Strona:Józef Ignacy Kraszewski - Na Polesiu T. 1.djvu/174

Z Wikiźródeł, wolnej biblioteki
Ta strona została skorygowana.

— Prawda — odpowiedziała Steńka bez wstydu — i tego mnie jedna panna z miłosierdzia uczyła. Potem musiałam u rodziców pracować; nie było czasu ani uczyć się, ni myśleć o niczem, prócz gospodarstwa.
— Ale masz ochotę się uczyć? — zapytała Szlomińska.
Sumakówna zwróciła na nią oczy z naiwnością dziecka.
— Proszę panny — do czego się to mnie przyda? Żaden mnie inny los nie spotka, tylko... ciężka praca... skończy się na niej... a tam ta nauka!...
Ruszyła ramionami.
— Straszna z ciebie desperatka — rozśmiała się Idzia... nic świata nie znasz... a ja ci tylko to powiem, że jak u mnie na nauce pobędziesz... inne ci myśli przyjdą do głowy...
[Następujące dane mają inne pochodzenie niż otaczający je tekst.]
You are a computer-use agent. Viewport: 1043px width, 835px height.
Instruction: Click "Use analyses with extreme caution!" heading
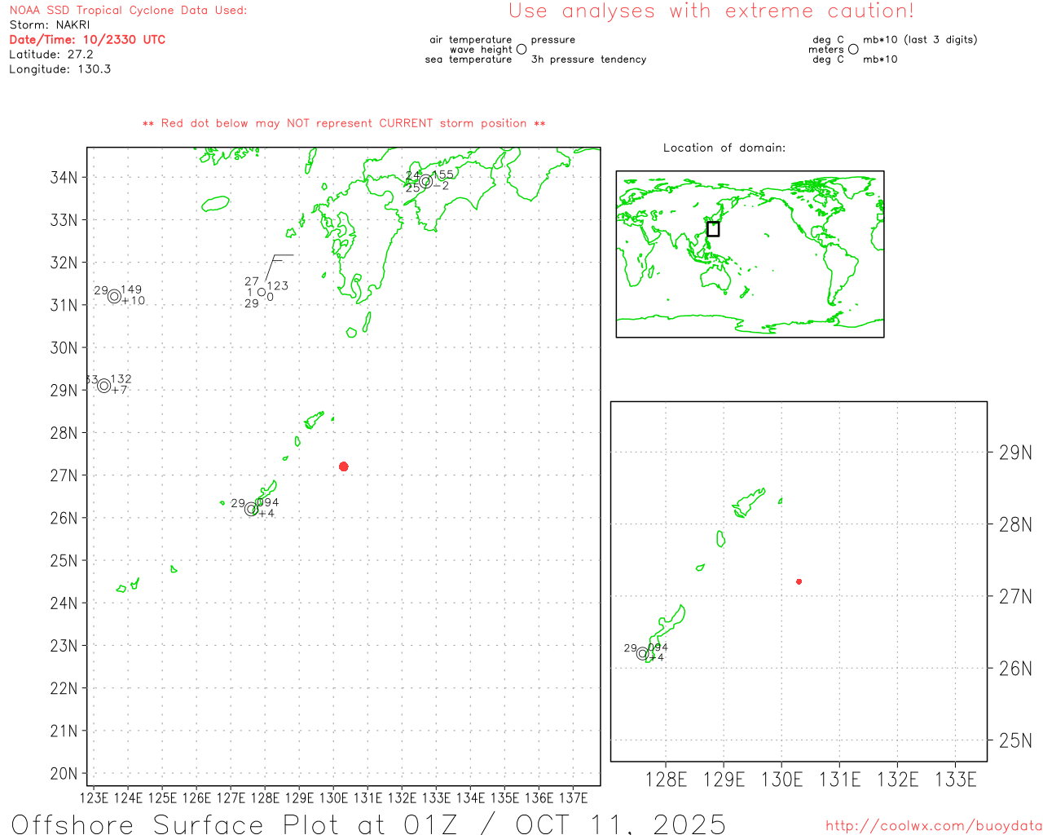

Teraz ja dłużej z tobą bawić nie mogę, bo Grońska lada moment wpaść może, a, choć ja się jej nie boję — ale lepiej, aby na ciebie nie gderali za mnie... Spotykać się będziemy; ja cię muszę wziąć w opiekę, bo mi cię żal...
To pierwsze spotkanie dosyć było miłem dla opuszczonej dziewczyny, lecz nie przywiązywała wagi do niego.
Idzia się jej podobała, ale żywszego uczucia w niej nie budziła.